PROBLEM:
Using the records below, output the stretch that opens with the line containing "Task: Enable United States holidays calendar" and closes with the line containing "The width and height of the screenshot is (1884, 1012).", exactly and including both lines, with nothing more.

Items listed in a dataset:
+-------+
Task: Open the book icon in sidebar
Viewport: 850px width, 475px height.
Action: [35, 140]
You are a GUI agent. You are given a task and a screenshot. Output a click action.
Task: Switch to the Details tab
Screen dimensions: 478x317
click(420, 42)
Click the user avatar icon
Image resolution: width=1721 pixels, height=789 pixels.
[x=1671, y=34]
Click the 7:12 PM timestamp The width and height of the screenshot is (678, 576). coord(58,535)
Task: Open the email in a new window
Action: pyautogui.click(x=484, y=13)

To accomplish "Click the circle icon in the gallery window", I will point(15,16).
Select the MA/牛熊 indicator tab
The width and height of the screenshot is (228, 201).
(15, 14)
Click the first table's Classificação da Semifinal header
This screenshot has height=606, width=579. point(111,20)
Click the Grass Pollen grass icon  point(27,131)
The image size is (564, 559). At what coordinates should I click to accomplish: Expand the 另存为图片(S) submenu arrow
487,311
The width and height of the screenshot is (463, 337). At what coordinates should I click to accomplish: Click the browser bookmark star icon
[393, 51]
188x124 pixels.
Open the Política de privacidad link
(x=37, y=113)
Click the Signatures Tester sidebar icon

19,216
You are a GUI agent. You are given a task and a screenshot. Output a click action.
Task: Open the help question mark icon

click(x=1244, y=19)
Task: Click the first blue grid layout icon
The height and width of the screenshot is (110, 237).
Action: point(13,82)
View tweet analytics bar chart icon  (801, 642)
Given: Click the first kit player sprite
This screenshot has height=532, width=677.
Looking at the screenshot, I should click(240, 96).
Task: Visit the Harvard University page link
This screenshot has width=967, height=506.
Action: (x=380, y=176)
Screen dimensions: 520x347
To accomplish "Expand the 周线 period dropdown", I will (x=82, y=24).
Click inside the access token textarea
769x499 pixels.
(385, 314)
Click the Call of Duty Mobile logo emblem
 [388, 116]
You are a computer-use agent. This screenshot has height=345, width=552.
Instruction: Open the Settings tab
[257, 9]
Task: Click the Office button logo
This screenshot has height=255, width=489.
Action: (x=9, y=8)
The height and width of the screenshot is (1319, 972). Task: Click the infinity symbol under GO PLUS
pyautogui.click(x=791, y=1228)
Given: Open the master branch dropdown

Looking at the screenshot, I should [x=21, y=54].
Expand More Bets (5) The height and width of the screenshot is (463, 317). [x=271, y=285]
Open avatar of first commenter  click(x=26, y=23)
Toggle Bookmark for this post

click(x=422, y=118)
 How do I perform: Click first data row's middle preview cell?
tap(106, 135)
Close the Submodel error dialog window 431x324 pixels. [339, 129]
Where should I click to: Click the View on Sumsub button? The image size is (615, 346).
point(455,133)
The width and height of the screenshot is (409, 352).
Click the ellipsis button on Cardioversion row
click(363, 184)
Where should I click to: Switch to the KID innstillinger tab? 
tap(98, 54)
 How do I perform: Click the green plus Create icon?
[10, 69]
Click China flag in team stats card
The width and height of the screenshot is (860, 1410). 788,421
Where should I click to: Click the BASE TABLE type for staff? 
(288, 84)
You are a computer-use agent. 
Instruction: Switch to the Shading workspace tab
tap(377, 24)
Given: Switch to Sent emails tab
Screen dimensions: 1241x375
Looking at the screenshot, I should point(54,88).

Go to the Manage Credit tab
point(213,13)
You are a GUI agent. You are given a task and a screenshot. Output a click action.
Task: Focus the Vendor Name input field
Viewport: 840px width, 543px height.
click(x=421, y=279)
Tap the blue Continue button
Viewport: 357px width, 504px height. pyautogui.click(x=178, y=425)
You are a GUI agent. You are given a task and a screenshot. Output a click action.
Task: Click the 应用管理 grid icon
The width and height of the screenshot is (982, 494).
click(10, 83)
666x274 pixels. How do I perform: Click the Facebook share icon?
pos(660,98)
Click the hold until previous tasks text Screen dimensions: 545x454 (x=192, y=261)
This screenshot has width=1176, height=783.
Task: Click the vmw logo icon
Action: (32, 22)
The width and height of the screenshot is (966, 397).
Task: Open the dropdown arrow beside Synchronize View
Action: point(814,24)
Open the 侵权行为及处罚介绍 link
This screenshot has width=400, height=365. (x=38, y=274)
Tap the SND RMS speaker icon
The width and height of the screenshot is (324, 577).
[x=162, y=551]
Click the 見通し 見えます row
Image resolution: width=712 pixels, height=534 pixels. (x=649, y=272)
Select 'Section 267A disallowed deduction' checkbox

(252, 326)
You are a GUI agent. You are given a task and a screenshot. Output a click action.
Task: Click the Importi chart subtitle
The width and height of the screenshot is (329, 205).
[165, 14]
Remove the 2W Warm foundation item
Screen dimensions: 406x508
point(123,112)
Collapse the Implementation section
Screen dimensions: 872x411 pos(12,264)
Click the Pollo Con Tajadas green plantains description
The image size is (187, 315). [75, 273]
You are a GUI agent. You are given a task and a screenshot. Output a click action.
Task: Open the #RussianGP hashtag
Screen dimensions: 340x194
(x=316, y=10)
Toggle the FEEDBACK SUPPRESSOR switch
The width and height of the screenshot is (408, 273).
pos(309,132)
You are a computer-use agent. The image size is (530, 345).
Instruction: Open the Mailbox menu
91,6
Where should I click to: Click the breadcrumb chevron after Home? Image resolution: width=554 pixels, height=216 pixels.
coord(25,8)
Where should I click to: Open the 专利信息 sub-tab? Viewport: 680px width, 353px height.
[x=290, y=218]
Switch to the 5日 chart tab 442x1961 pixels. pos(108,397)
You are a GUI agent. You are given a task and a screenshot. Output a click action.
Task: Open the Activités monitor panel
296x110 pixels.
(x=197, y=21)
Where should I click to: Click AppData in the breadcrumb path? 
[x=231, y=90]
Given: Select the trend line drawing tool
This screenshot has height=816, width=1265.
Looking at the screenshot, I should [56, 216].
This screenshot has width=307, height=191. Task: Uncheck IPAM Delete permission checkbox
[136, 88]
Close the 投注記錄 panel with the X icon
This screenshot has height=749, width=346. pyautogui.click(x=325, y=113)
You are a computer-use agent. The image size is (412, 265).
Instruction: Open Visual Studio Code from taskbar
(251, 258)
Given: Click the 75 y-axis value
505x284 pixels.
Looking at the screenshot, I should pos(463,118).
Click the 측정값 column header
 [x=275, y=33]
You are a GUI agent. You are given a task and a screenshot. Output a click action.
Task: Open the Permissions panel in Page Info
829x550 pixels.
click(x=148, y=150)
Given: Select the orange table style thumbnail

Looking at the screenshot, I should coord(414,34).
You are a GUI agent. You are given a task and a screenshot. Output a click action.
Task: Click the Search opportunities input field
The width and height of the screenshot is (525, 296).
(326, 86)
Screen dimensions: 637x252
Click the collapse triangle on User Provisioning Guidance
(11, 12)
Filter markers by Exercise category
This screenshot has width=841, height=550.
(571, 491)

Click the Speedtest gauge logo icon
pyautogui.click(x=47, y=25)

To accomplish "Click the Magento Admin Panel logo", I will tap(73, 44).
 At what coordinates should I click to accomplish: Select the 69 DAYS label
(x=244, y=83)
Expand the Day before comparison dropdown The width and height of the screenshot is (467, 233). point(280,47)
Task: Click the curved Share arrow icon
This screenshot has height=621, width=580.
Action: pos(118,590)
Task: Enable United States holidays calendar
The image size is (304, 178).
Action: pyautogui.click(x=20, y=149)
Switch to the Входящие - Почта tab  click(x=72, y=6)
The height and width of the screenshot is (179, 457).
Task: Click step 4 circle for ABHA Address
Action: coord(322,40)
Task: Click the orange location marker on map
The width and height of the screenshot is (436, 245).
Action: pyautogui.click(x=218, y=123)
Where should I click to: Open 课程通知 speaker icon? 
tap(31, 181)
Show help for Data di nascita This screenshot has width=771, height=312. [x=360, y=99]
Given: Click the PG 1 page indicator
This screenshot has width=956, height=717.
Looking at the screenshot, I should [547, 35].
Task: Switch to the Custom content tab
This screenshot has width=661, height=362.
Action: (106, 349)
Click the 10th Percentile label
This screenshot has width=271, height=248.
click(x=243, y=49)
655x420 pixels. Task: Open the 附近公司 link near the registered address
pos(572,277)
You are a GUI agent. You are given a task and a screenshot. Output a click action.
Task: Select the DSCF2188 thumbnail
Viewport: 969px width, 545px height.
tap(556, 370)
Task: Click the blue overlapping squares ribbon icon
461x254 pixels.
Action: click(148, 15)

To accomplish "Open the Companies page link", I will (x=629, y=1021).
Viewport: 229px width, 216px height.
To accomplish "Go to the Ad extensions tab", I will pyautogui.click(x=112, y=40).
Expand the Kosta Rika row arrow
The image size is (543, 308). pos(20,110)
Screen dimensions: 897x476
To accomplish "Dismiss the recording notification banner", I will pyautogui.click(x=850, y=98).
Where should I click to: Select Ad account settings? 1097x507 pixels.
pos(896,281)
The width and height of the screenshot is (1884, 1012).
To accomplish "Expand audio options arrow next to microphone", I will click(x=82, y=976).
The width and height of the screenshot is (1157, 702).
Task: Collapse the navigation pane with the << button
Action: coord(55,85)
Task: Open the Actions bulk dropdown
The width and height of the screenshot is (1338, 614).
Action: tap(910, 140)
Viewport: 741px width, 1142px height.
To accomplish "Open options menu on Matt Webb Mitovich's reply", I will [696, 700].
+-------+
WRITTEN RESPONSE:
Task: Enable United States holidays calendar
The image size is (304, 178).
Action: pyautogui.click(x=20, y=149)
Switch to the Входящие - Почта tab  click(x=72, y=6)
The height and width of the screenshot is (179, 457).
Task: Click step 4 circle for ABHA Address
Action: coord(322,40)
Task: Click the orange location marker on map
The width and height of the screenshot is (436, 245).
Action: pyautogui.click(x=218, y=123)
Where should I click to: Open 课程通知 speaker icon? 
tap(31, 181)
Show help for Data di nascita This screenshot has width=771, height=312. [x=360, y=99]
Given: Click the PG 1 page indicator
This screenshot has width=956, height=717.
Looking at the screenshot, I should [547, 35].
Task: Switch to the Custom content tab
This screenshot has width=661, height=362.
Action: (106, 349)
Click the 10th Percentile label
This screenshot has width=271, height=248.
click(x=243, y=49)
655x420 pixels. Task: Open the 附近公司 link near the registered address
pos(572,277)
You are a GUI agent. You are given a task and a screenshot. Output a click action.
Task: Select the DSCF2188 thumbnail
Viewport: 969px width, 545px height.
tap(556, 370)
Task: Click the blue overlapping squares ribbon icon
461x254 pixels.
Action: click(148, 15)

To accomplish "Open the Companies page link", I will (x=629, y=1021).
Viewport: 229px width, 216px height.
To accomplish "Go to the Ad extensions tab", I will pyautogui.click(x=112, y=40).
Expand the Kosta Rika row arrow
The image size is (543, 308). pos(20,110)
Screen dimensions: 897x476
To accomplish "Dismiss the recording notification banner", I will pyautogui.click(x=850, y=98).
Where should I click to: Select Ad account settings? 1097x507 pixels.
pos(896,281)
The width and height of the screenshot is (1884, 1012).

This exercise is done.